:: Problem ::
Leaving out every picture, transcribe the lines from the line that contains "Where should I click to: Select the Remove" to the end of the entries below, both ends included.

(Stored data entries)
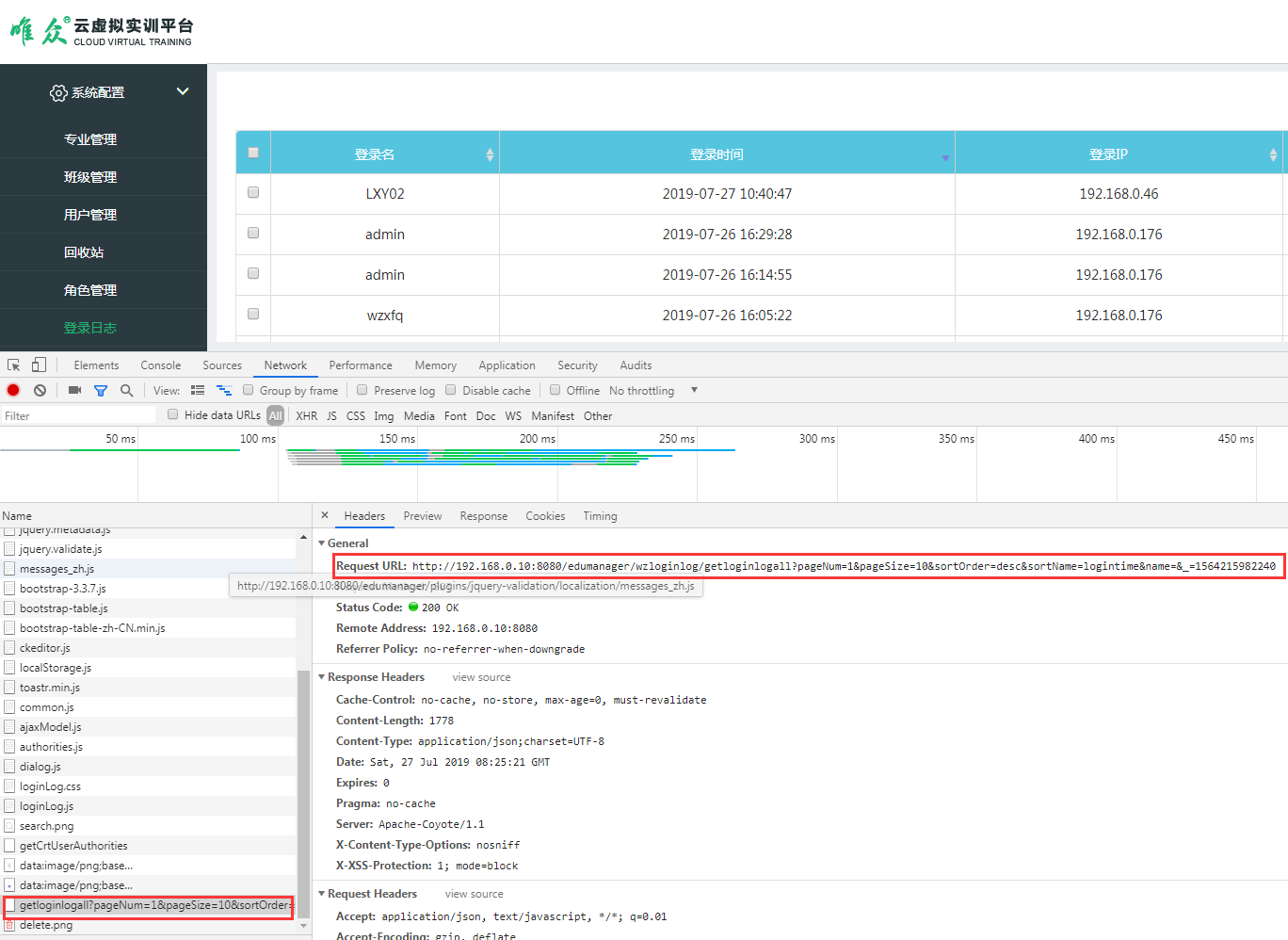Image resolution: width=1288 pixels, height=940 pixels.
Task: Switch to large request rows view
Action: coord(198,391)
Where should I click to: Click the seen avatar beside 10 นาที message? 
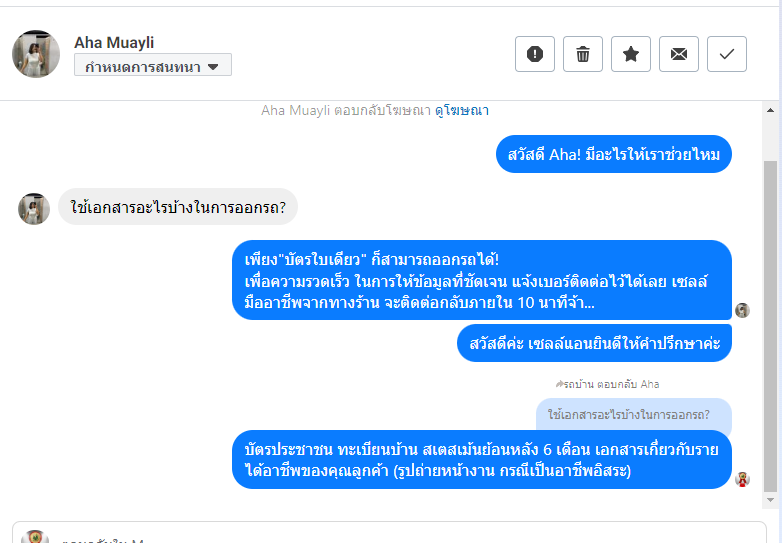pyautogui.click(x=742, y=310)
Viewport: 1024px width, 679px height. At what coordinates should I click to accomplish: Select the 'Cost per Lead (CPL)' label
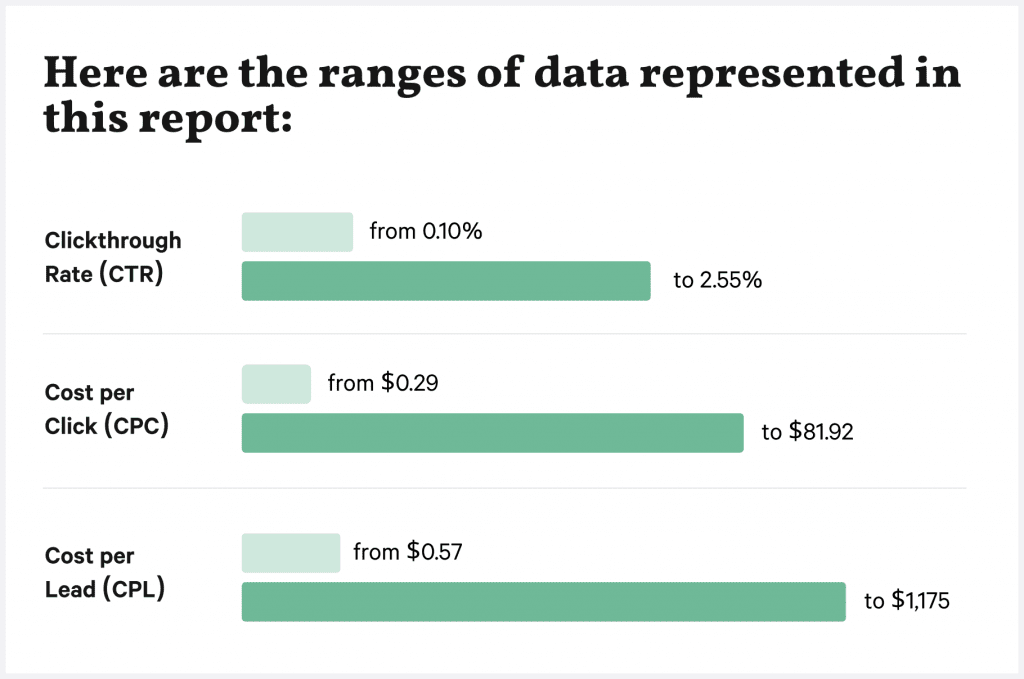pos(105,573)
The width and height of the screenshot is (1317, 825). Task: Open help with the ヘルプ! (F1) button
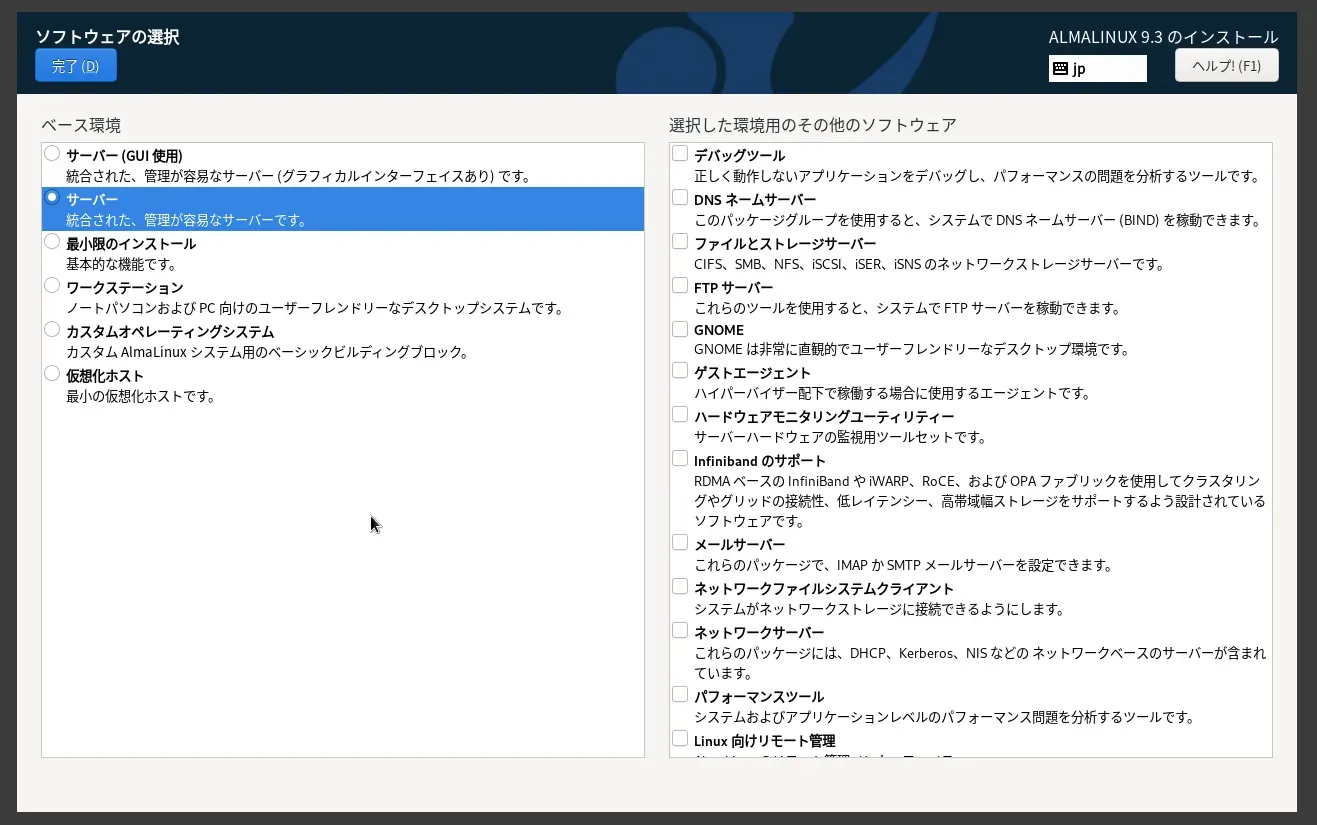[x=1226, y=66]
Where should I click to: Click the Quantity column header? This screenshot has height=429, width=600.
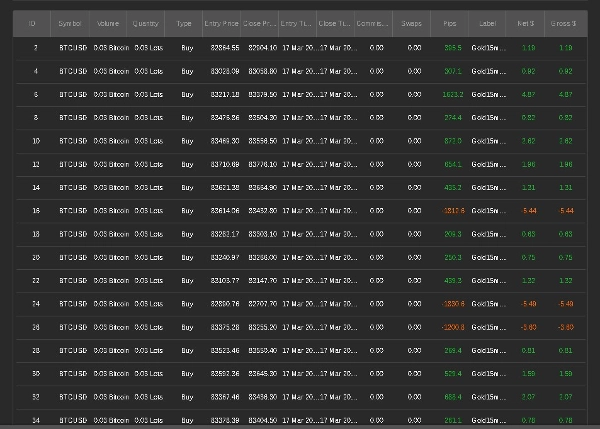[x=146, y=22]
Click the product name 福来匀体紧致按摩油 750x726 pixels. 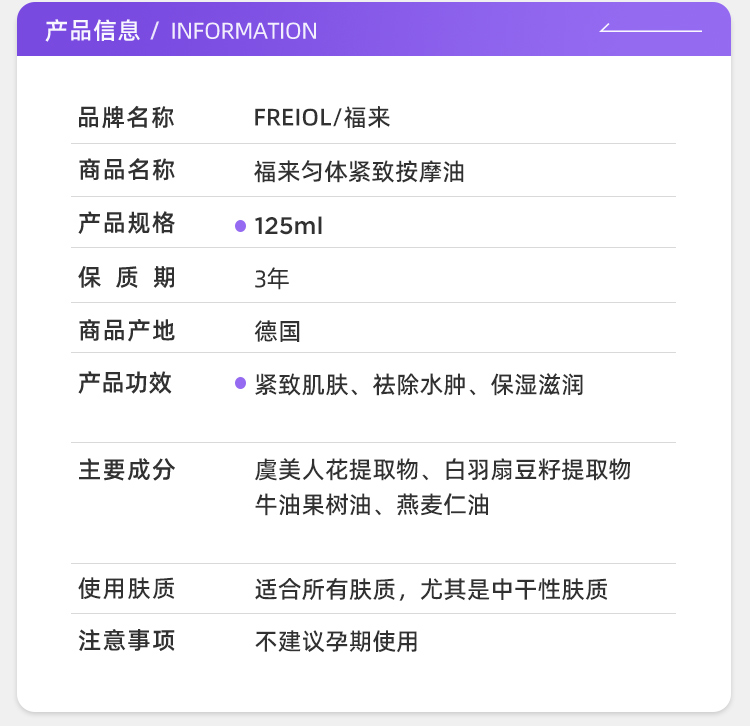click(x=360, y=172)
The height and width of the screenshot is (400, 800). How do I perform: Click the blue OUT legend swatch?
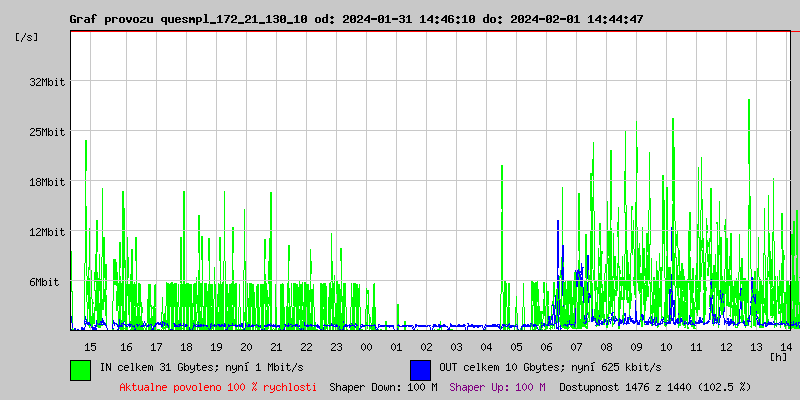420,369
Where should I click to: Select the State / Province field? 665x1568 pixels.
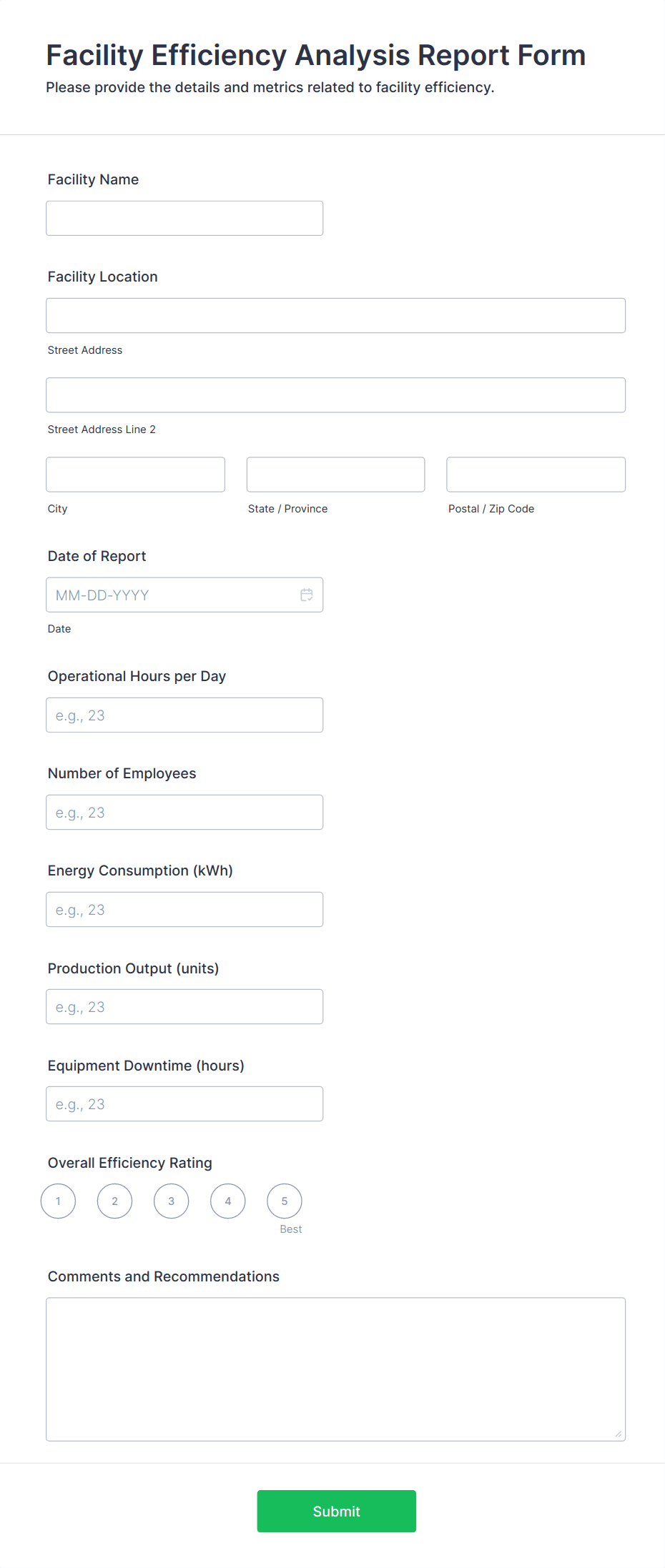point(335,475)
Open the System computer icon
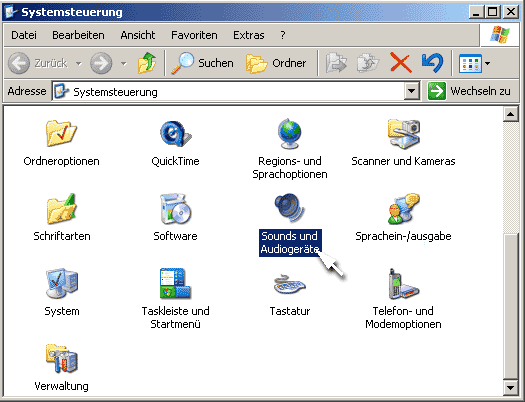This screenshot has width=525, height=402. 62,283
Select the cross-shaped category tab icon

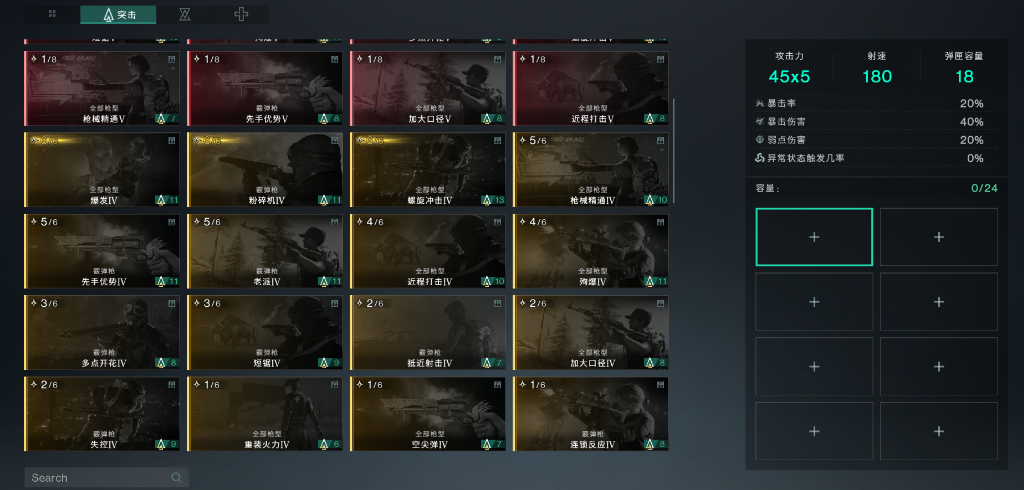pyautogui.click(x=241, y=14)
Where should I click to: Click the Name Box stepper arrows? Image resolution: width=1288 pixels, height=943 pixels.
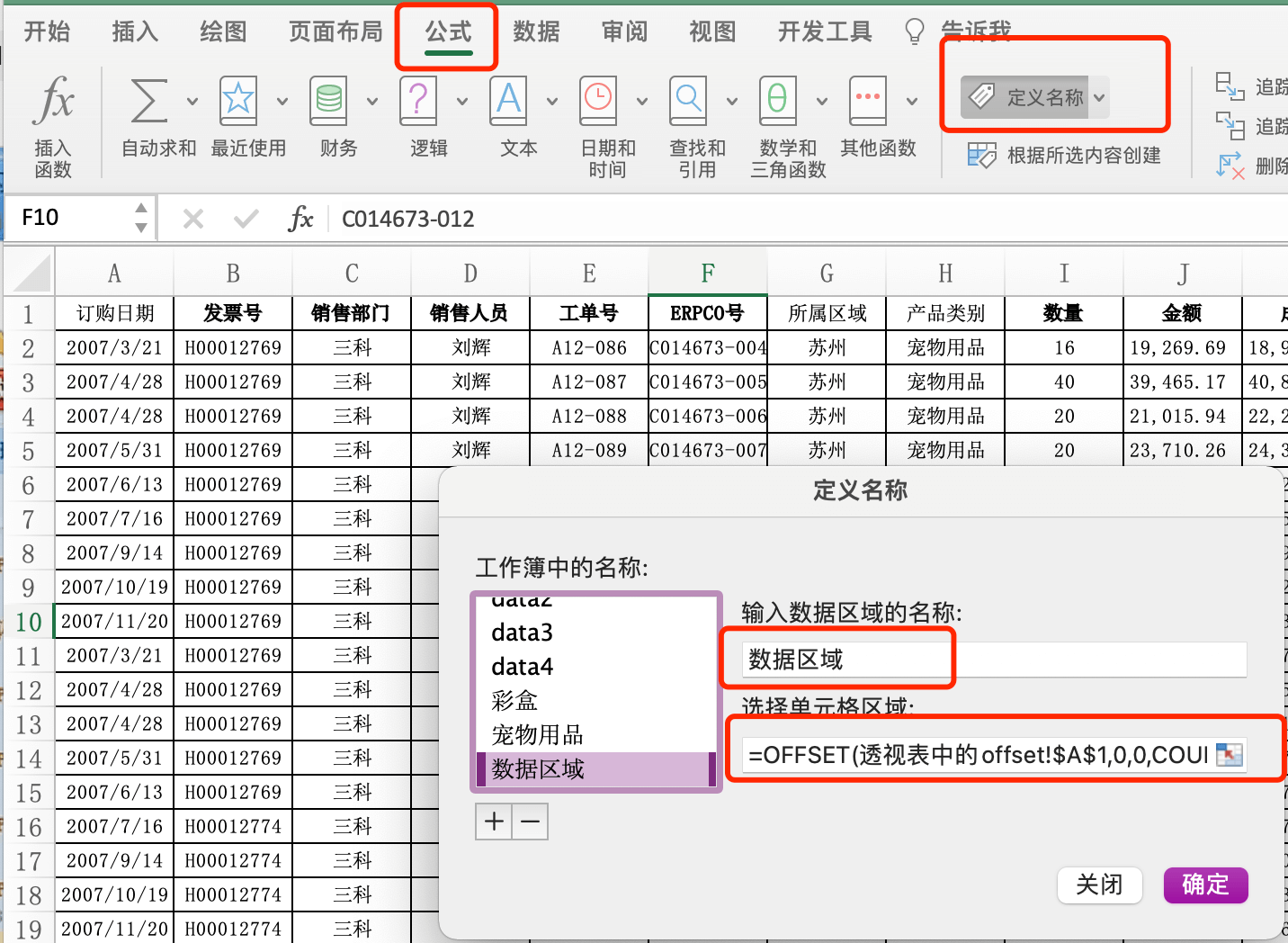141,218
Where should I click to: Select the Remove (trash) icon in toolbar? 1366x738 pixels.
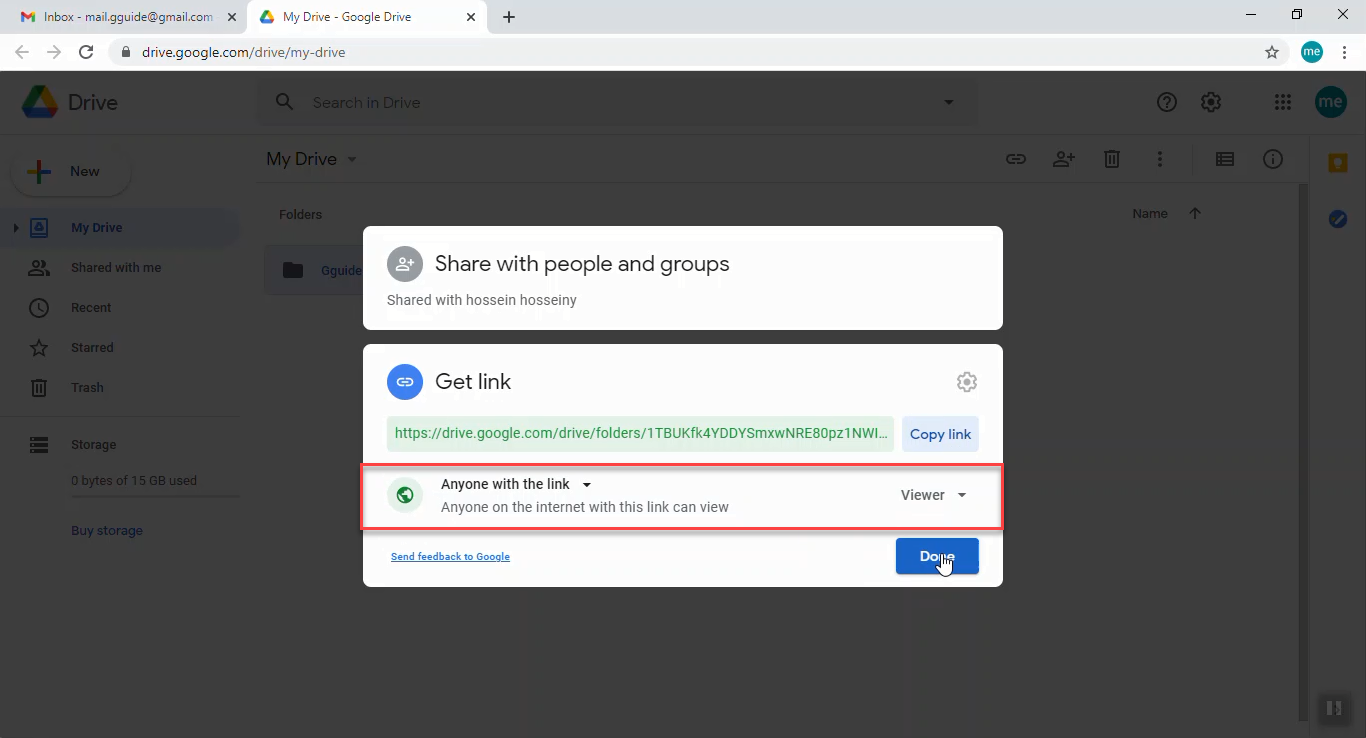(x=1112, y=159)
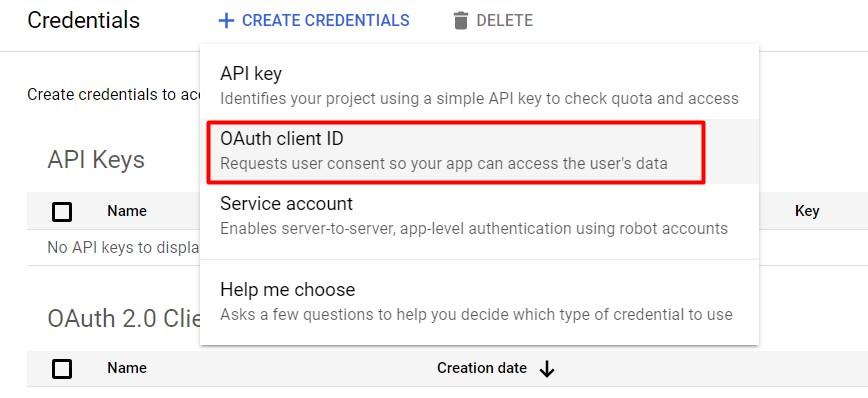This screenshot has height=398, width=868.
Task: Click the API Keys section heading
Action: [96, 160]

:: Answer section ::
Where should I click to: Select the Remove (trash) icon in toolbar? 1366x738 pixels.
(x=1112, y=159)
This screenshot has height=398, width=868.
Task: Click the API Keys section heading
Action: [96, 160]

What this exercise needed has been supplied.